> _GIVEN INFORMATION_
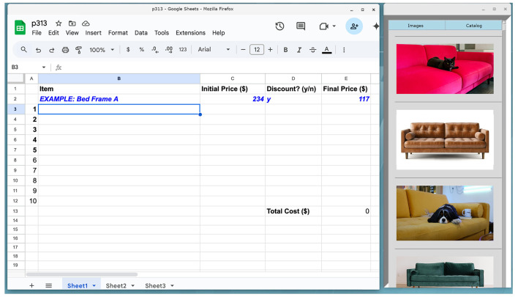Open the Arial font dropdown
The height and width of the screenshot is (297, 518).
[214, 49]
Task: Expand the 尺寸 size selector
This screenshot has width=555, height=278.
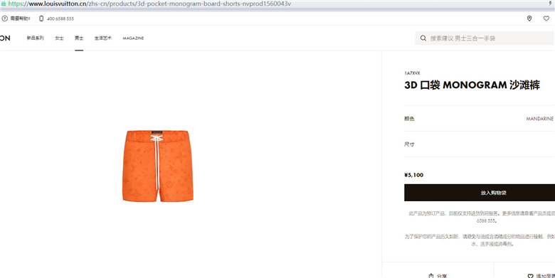Action: (x=480, y=144)
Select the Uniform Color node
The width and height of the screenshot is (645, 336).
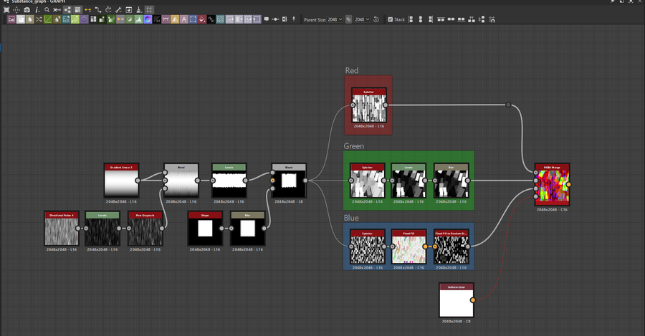point(457,301)

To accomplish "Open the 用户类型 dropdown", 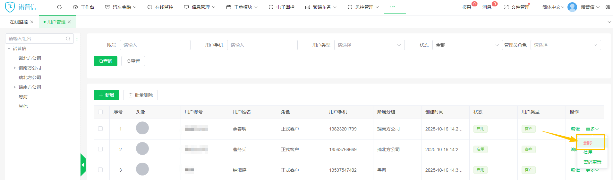I will [x=369, y=45].
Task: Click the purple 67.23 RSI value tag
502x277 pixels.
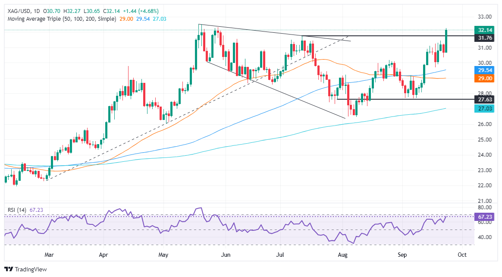Action: point(485,217)
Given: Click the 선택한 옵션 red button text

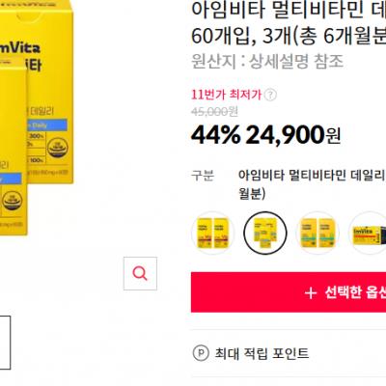Looking at the screenshot, I should point(355,292).
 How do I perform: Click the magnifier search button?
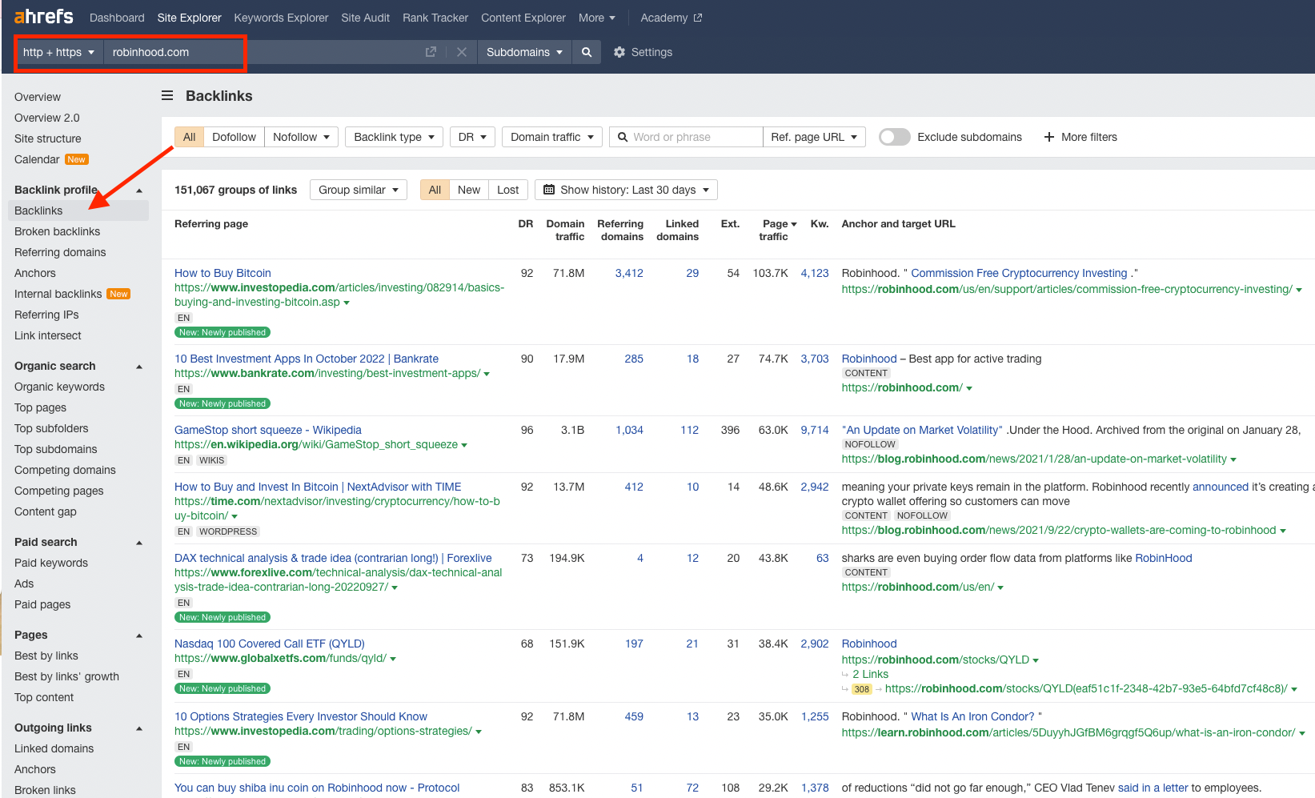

> _WORK TO BE COMPLETED_
Within the records above, count each line holding "Task". Write down only the number.

> _WRITTEN ANSWER_
2